Re: [HACKERS] PATCH: multivariate histograms and MCV lists

From: Tomas Vondra <tomas(dot)vondra(at)2ndquadrant(dot)com>
To: David Rowley <david(dot)rowley(at)2ndquadrant(dot)com>
Cc: Dean Rasheed <dean(dot)a(dot)rasheed(at)gmail(dot)com>, Kyotaro HORIGUCHI <horiguchi(dot)kyotaro(at)lab(dot)ntt(dot)co(dot)jp>, Alvaro Herrera <alvherre(at)2ndquadrant(dot)com>, Michael Paquier <michael(at)paquier(dot)xyz>, Andres Freund <andres(at)anarazel(dot)de>, Thomas Munro <thomas(dot)munro(at)enterprisedb(dot)com>, Bruce Momjian <bruce(at)momjian(dot)us>, Mark Dilger <hornschnorter(at)gmail(dot)com>, PostgreSQL Hackers <pgsql-hackers(at)postgresql(dot)org>
Subject: Re: [HACKERS] PATCH: multivariate histograms and MCV lists
Date: 2019-03-23 23:41:25
Message-ID: fd4c5223-6c1a-c2d5-c0e0-53db789a0bdc@2ndquadrant.com
Views: Raw Message | Whole Thread | Download mbox | Resend email
Thread:
Lists: pgsql-hackers

On 3/21/19 4:05 PM, David Rowley wrote:
> On Mon, 18 Mar 2019 at 02:18, Tomas Vondra <tomas(dot)vondra(at)2ndquadrant(dot)com> wrote:
>> Yes, it was using the toasted value directly. The attached patch
>> detoasts the value explicitly, similarly to the per-column stats, and it
>> also removes the 1MB limit.
>
> I just made a pass over 0001 and 0002.
>
> 0002 is starting to look pretty good, but I did note down a few things
> while looking. Some things below might just me being unclear on how
> something works. Perhaps that means more comments are needed, but it
> might also mean I need a brain upgrade. I'm hoping it's the former.
>

That's good to hear. Thanks for the review.

> 0001:
>
> 1. Could you write a full commit message for this patch. Without
> reading the backlog on this ticket it's not all that obvious what the
> patch aims to fix. (I have read the backlog, so I know, but the next
> person might not have)
>
> 2. Should all the relpages variables be BlockNumber rather than double?
>

Probably. But I think the conclusion from the discussion with Dean was
that tweaking the relpages/reltuples reset should really be a matter for
a separate patch. So I've removed it from this patch series and the
tests were modified to check the stats are still there.

> 0002:
>
> 3. I'm not sure what the following is trying to say:
>
> * Estimate selectivity on any clauses applicable by stats tracking
> * actual values first, then apply functional dependencies on the
> * remaining clauses.
>
> can you reword it?
>

It was supposed to say we first try to apply the more complicated stats
(those that track dependencies between values) before applying the
simpler ones that only track dependencies between columns. I've reworked
and simplified comments in this part of the code.

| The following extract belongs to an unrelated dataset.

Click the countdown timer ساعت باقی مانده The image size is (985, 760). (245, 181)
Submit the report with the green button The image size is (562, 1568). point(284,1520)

> 4. This seems out of date:
>
> * clauses that we've already estimated for. Each selectivity
> * function will set the appropriate bit in the bitmapset to mark that
> * no further estimation is required for that list item.
>
> We're only passing estimatedclauses to 1 function before
> clauselist_selectivity_simple is called for the remainder.
>

True. I've simplified/reworded this. The old wording was mostly a
residue of how this worked in previous patch versions.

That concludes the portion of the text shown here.